L’enfant et son parent incarcéré : une étude inédite révèle une souffrance ignorée en Tchéquie
On estime à plus de 2 millions en Europe, et à 40 000 en Tchéquie, le nombre d’enfants séparés d’un parent détenu. Comment vivent-ils cette situation ? Comment l’incarcération redéfinit-elle la parentalité et les liens familiaux ? Pour en parler, nous avons rencontré Jitka Navrátilová, chercheuse à la Faculté des Sciences sociales de l’Université Masaryk de Brno. Au cours des trois dernières années, elle a mené une étude unique en son genre en Tchéquie (Rodičovství za mřížemi) qui révèle la souffrance méconnue des enfants touchés par l’incarcération, ainsi que la nécessité d’introduire des pratiques innovantes dans les prisons tchèques.

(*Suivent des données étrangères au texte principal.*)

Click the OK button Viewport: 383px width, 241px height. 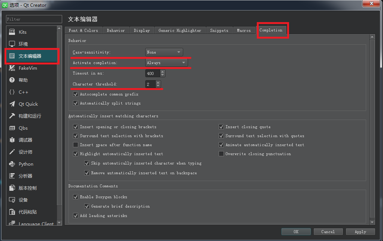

« Victimes invisibles de la criminalité » : c’est ainsi que l’on caractérise parfois les enfants de parents détenus, dont la situation a effectivement été, pendant de longues années, négligée par les autorités tchèques. Grâce aux efforts des experts et des ONG qui favorisent le rétablissement des liens familiaux rompus par l’incarcération, le sujet commence à être médiatisé en Tchéquie.
Pour Jitka Navrátilová également, le mal-être de ces enfants et adolescents confrontés à l’incarcération d’un de leurs parents a été, pendant longtemps, presqu’inexistant :
« J’ai travaillé pendant vingt ans comme travailleuse sociale. Même si je me consacrais à la protection de l’enfance, je ne m’étais jamais vraiment préoccupée de la situation des enfants de parents détenus. L’univers carcéral me paraissait très éloigné de l’univers enfantin et aussi assez dangereux. »

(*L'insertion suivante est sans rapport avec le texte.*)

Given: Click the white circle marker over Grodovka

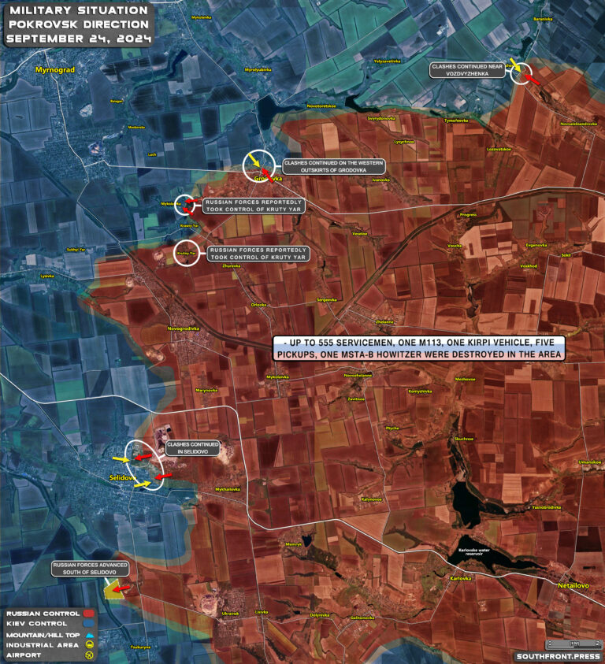Looking at the screenshot, I should point(261,167).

« Puis, en 2019, j’ai été contactée par la branche tchèque de La communauté pénitentiaire internationale (Mezinárodní vězeňské společenství). Quand j’ai appris la souffrance de ces enfants, les difficultés auxquelles ils sont confrontés dans la vie, ça a été une révélation pour moi. Aussi, j’ai eu honte pour ne pas avoir pris conscience de leur situation complexe pendant toutes ces années. Nous avons réalisé que pour apporter une aide efficace, il nous faudrait d’abord savoir qui étaient ces enfants, dont on savait encore si peu, quels étaient leurs besoins et comment, dans quels aspects l’incarcération affectait leur vie. »
Après avoir reçu une subvention pour son projet de la part de l’Agence technologique tchèque, la Faculté des Sciences sociales de l’Université Masaryk et La communauté pénitentiaire internationale ont lancé la plus vaste étude jamais réalisée en Tchéquie au sujet de la parentalité et l’incarcération.

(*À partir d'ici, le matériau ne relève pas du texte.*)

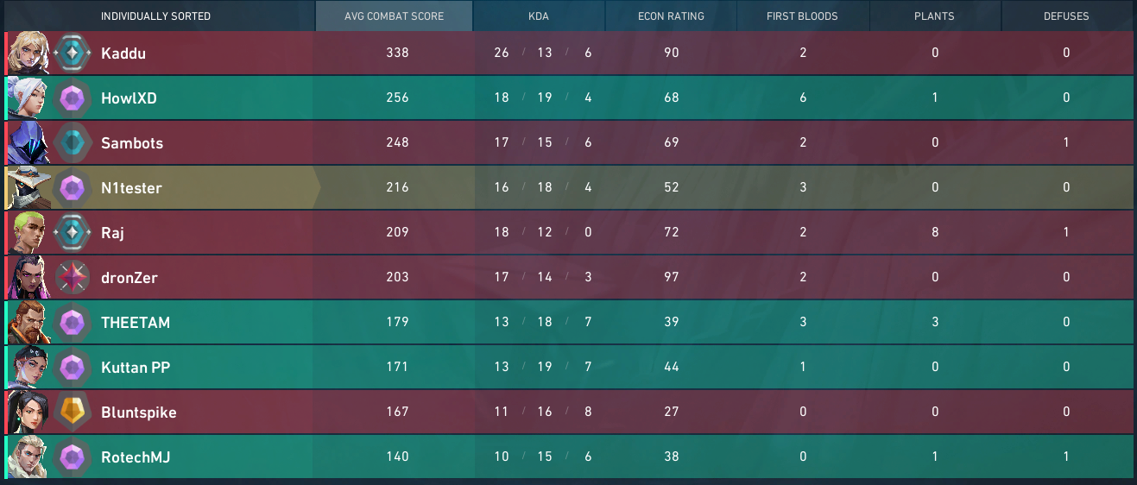Select the highlighted N1tester player row

tap(569, 187)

« Les données que nous avons rassemblées entre 2020 et 2023 sont uniques et précieuses. Réaliser cette étude était un défi et si c’était à refaire, je ne sais pas si j’en serais capable. Pour interroger les enfants, par exemple, il faut avoir un tas d’autorisations. Les enfants doivent eux-mêmes donner leur consentement avec l’entretien. Il n’est pas facile de les aborder. Enfin, ils ont souvent du mal à raviver des souvenirs douloureux. Pour moi-même, c’était une expérience éprouvante. En tant que chercheuse, je n’étais pas préparée à être confrontée à un tel chagrin, à autant de douleur. Il nous a semblé important ensuite de communiquer cette expérience aux autres, d’en parler au grand public. »
« En prison, on perd la capacité à être un bon parent »
Des entretiens ont été menés avec plus de de 230 enfants et adolescents, une centaine de personnes qui assurent leur garde, ainsi qu’avec près de 180 parents détenus issus de sept établissements pénitentiaires tchèques.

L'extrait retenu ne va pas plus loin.